The system has twelve raw material bins which feed into nine weigh hoppers which in turn dump into the holding and checkweigh hopper. The holding hopper then dumps one of two gates into the associated skip hoist. The hoist travels up the ramp toward the furnace department and dumps into a tram car. The position of the swivel spout directs the mix to either tram from either hoist. The tram then travels to the selected bin and dumps the mix. The mix computer scans the furnace bins to determine which bin is to be batched. Upon making this decision, the computer determines if the hoist and tram pair for this bin are in service. If all equipment is available, the computer decides which raw material bins are to be used. The weighers are tested for an empty condition and a message is printed to identify the batch in process.
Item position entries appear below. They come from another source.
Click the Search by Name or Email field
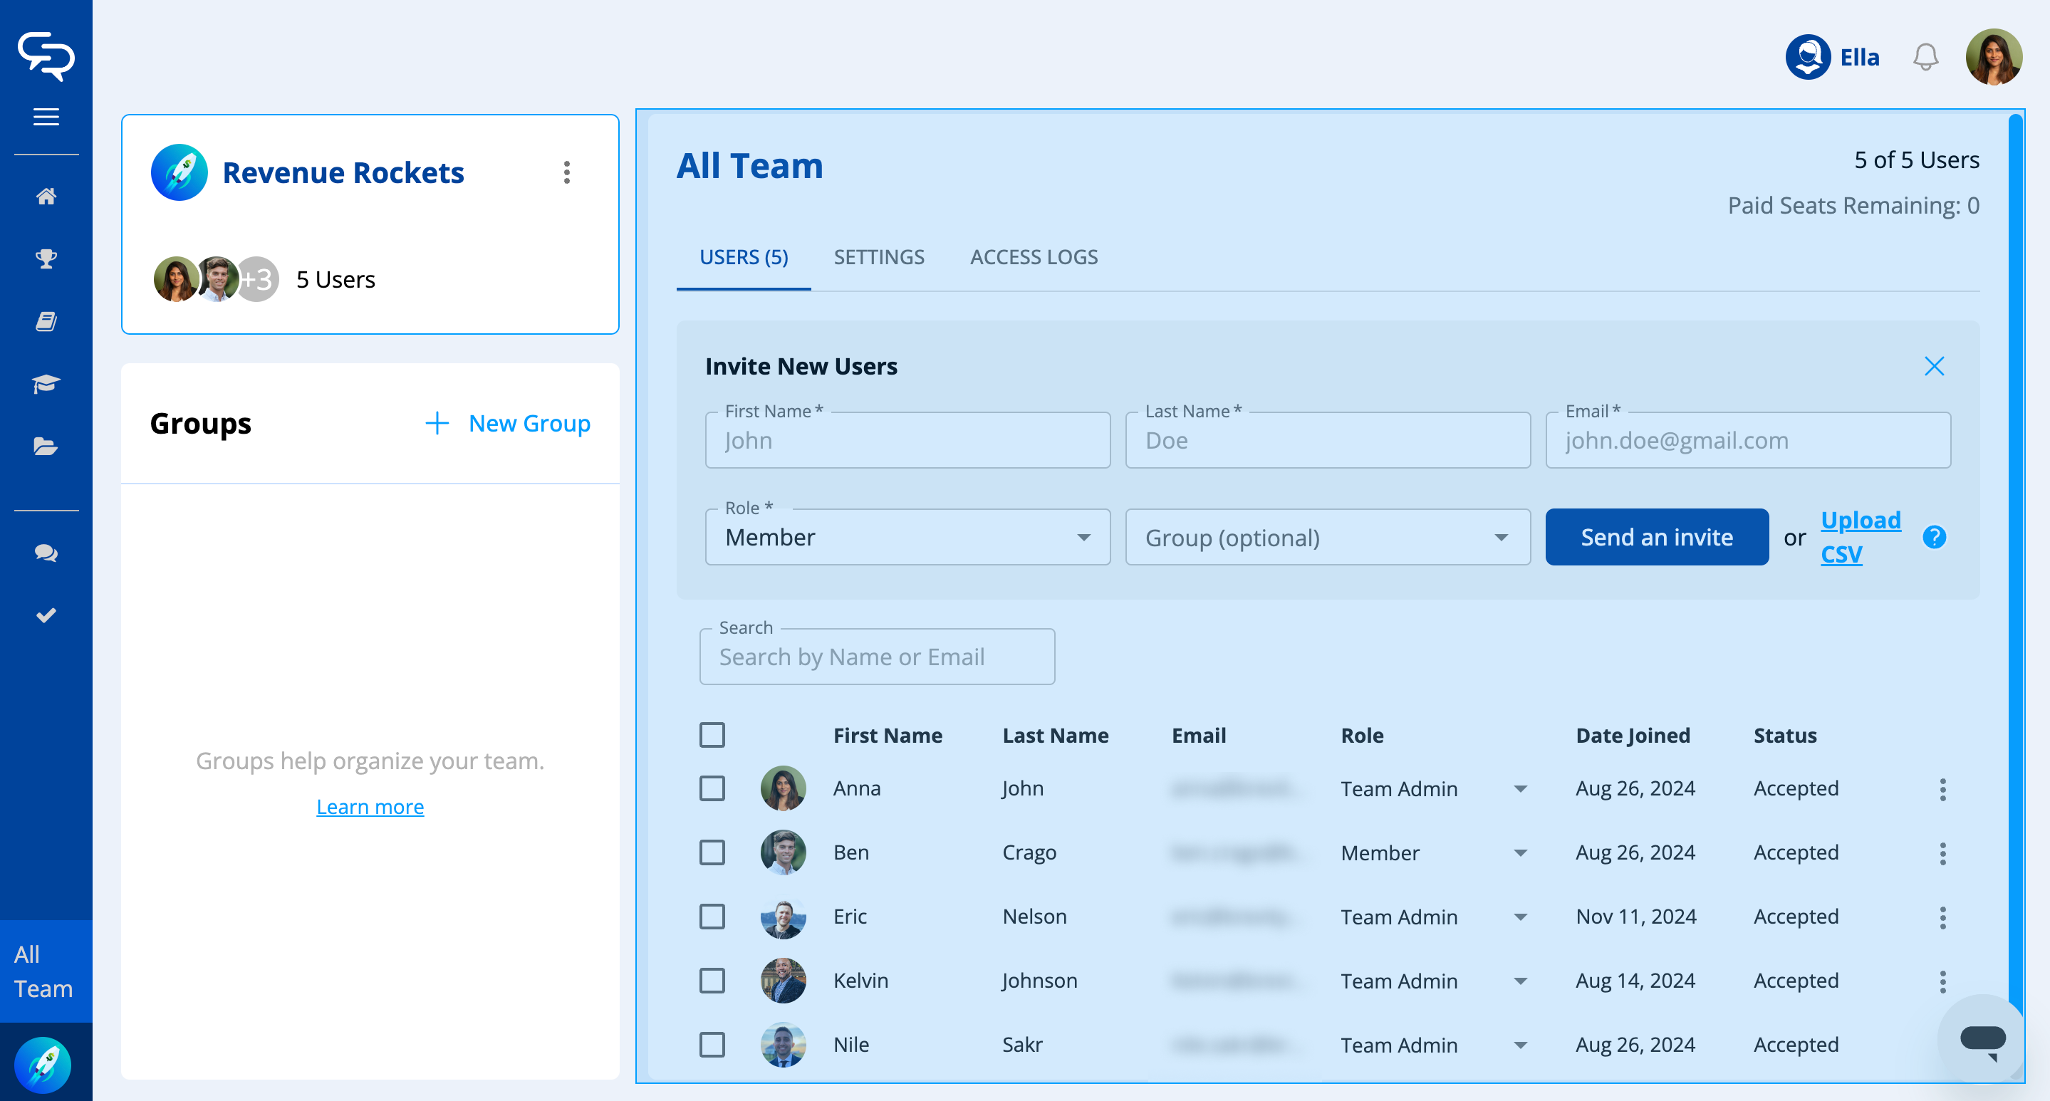The image size is (2050, 1101). click(876, 657)
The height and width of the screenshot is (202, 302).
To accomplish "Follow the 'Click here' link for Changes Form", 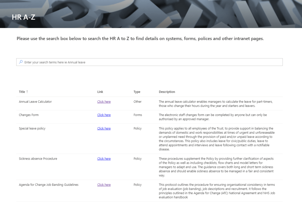I will coord(104,115).
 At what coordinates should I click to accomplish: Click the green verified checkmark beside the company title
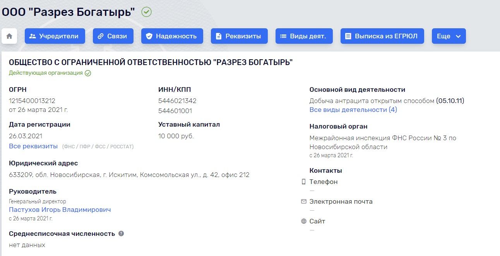tap(147, 12)
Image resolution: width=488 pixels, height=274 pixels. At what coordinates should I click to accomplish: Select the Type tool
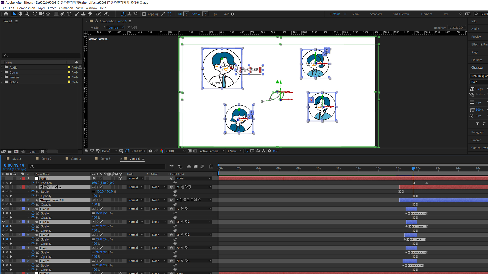point(69,14)
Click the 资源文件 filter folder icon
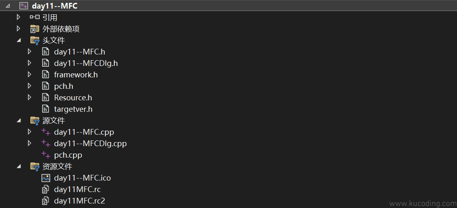The width and height of the screenshot is (457, 208). 35,166
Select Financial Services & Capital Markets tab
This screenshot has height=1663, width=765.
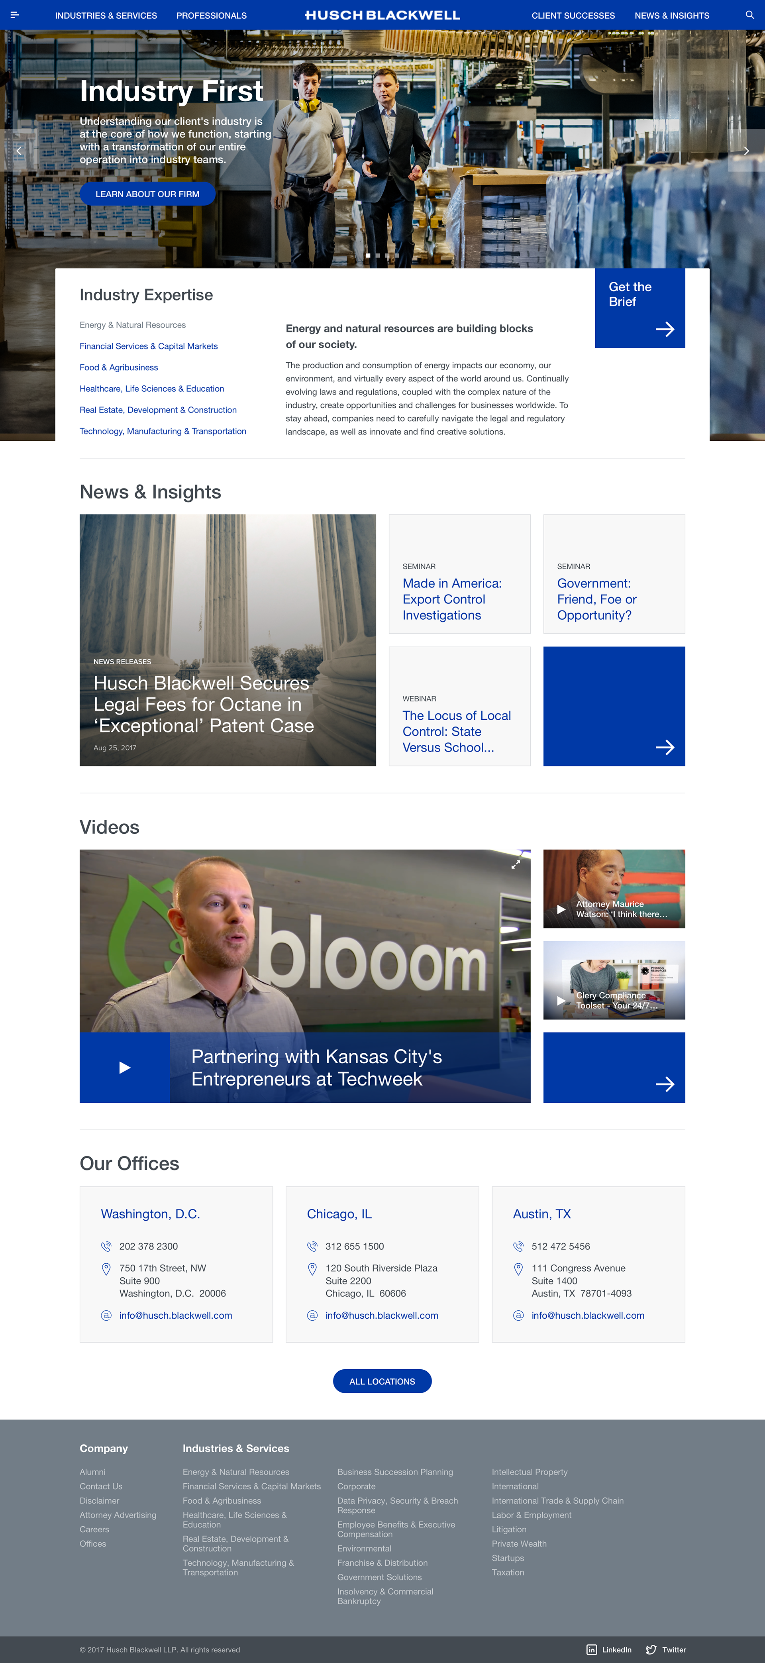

The raw material feeders are started, and material can flow into the seven weighers simultaneously. Each weigher has a preliminary setpoint, a preact setpoint, and a tolerance level within which weights must remain for each material. When all weighers have completed and are within tolerance, the system checks the holding hopper for closed and empty gates before starting the belts. With the belts running, the weigher's discharge feeders are sequentially started, moving the batch into the holding hopper. When each weigher reaches the empty weight setpoint, the discharge feeder runs ten additional seconds. The conveyor belts run long enough for the material to clear before stopping. The system now looks to see if the appropriate hoist is at the home position. The holding hopper gate is opened and the batch is placed in the hoist. When the holding hopper reaches the empty setpoint, the gate is closed. The hoist is started and a tram destination is established. The remaining control of the delivery of the batch is independent of the computer.

Each weigh hopper has a high material level device to prevent overfilling. This device disables the computer outputs to the raw material feeders for the weigh hopper and provides a digital input (DI) to the computer. The computer interprets the DI to mean additional material can be added to this weigher. A chunk detector device located on belts provide a digital input to stop the belts if a large object passes underneath. When this happens, the computer will sound the alarm until acknowledged. The operator then eliminates the chunk and manually resets the switch on the detector. The discharge will automatically restart. A full complement of manual controls is enabled when the system is placed in the "HOLD" mode.

• Increased flexibility - easily able to expand the operation as needed, or change components
• Greater control over quality assurance - historical records and tracking system easily isolate problem areas
• Increase in productivity - with automated mixing of recipes, batches are completed faster and with fewer errors allowing more batches to be finished in a shorter period of time
• Touch screen capability - provides easy control and lowered training requirements.